4.4, calculating indexes of a criterion layer, namely the activity of a user, the value of the user and the loyalty score of the user;
and 4.5, repeating the method of the step 4.2-4.4, calculating the customer rating of the target layer, and finishing user grading according to the score.
The business bank customer rating method based on the analytic hierarchy process and the RFM model is specifically represented as follows in the user rating process: classifying users into active users, inactive customers, sleeping customers and attrition customers according to the model scores of the active aspects of the users; classifying the users into potential customers, loyalty customers and decline customers according to the scores of the users in terms of loyalty; according to the model score in the aspect of user value, dividing the user into a low-value client and a high-value client; meanwhile, according to the scores of the hierarchical analysis model in the aspects of user activity, user loyalty and user value, the users are graded in multiple levels, and a differentiated marketing strategy can be carried out.

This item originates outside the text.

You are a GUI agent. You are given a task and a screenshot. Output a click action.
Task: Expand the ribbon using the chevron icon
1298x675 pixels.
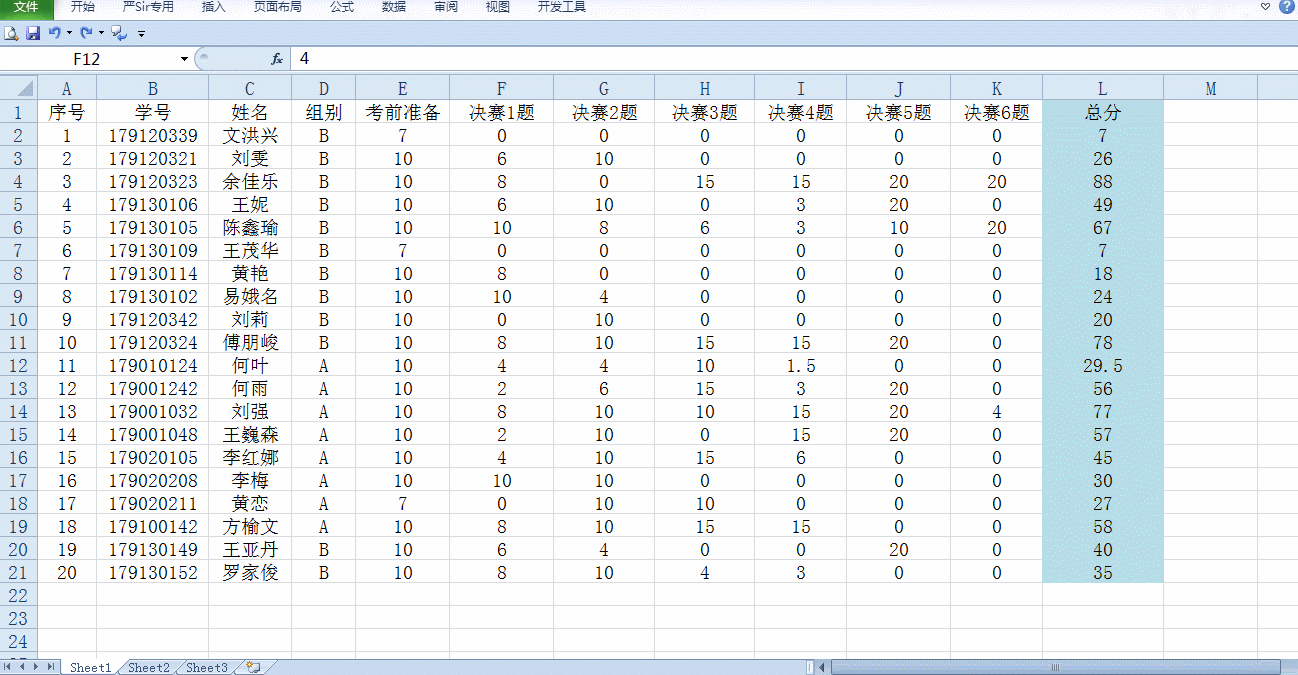pyautogui.click(x=1266, y=7)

The user rating method for expanding the requirements of specific marketing scenes and marketing targets mainly comprises the following steps: layering according to a user purchasing decision mode, and classifying users into impulse purchasing type, repeated hesitation type and rational comparison type; and classifying the users into activity sensitivity type and activity insensitivity type according to the sensitivity hierarchy of the users to the marketing activities.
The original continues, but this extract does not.